* _BRIEF_: Your answer must be the lines of the entries below, exactly as written, from the first line through the line containing "The width and height of the screenshot is (1568, 367).".
BEGIN MATERIALS PROVIDED
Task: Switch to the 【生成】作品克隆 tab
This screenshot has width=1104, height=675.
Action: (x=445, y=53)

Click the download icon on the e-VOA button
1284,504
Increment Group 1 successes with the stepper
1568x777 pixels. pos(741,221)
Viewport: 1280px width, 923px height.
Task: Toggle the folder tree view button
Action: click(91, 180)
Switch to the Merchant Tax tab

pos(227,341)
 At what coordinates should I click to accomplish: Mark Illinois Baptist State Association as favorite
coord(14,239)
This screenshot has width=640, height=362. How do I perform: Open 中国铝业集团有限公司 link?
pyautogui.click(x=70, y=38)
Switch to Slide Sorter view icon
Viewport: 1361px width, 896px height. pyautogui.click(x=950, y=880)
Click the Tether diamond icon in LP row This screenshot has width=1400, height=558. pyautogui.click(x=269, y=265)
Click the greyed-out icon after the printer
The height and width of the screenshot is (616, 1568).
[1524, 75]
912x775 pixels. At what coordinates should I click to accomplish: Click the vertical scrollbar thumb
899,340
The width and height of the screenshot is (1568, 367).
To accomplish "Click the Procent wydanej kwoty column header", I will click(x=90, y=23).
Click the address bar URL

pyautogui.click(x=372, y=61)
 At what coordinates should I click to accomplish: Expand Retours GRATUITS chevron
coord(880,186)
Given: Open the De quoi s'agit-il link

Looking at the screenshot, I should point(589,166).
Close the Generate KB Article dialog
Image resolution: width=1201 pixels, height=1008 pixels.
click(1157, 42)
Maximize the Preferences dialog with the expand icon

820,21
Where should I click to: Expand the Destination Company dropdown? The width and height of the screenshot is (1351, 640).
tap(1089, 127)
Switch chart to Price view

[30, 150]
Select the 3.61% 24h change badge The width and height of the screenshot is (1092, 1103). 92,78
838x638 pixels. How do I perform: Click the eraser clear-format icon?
END MATERIALS PROVIDED
* _RESULT_:
Task: Switch to the 【生成】作品克隆 tab
This screenshot has width=1104, height=675.
Action: (x=445, y=53)

Click the download icon on the e-VOA button
1284,504
Increment Group 1 successes with the stepper
1568x777 pixels. pos(741,221)
Viewport: 1280px width, 923px height.
Task: Toggle the folder tree view button
Action: click(91, 180)
Switch to the Merchant Tax tab

pos(227,341)
 At what coordinates should I click to accomplish: Mark Illinois Baptist State Association as favorite
coord(14,239)
This screenshot has width=640, height=362. How do I perform: Open 中国铝业集团有限公司 link?
pyautogui.click(x=70, y=38)
Switch to Slide Sorter view icon
Viewport: 1361px width, 896px height. pyautogui.click(x=950, y=880)
Click the Tether diamond icon in LP row This screenshot has width=1400, height=558. pyautogui.click(x=269, y=265)
Click the greyed-out icon after the printer
The height and width of the screenshot is (616, 1568).
[1524, 75]
912x775 pixels. At what coordinates should I click to accomplish: Click the vertical scrollbar thumb
899,340
The width and height of the screenshot is (1568, 367).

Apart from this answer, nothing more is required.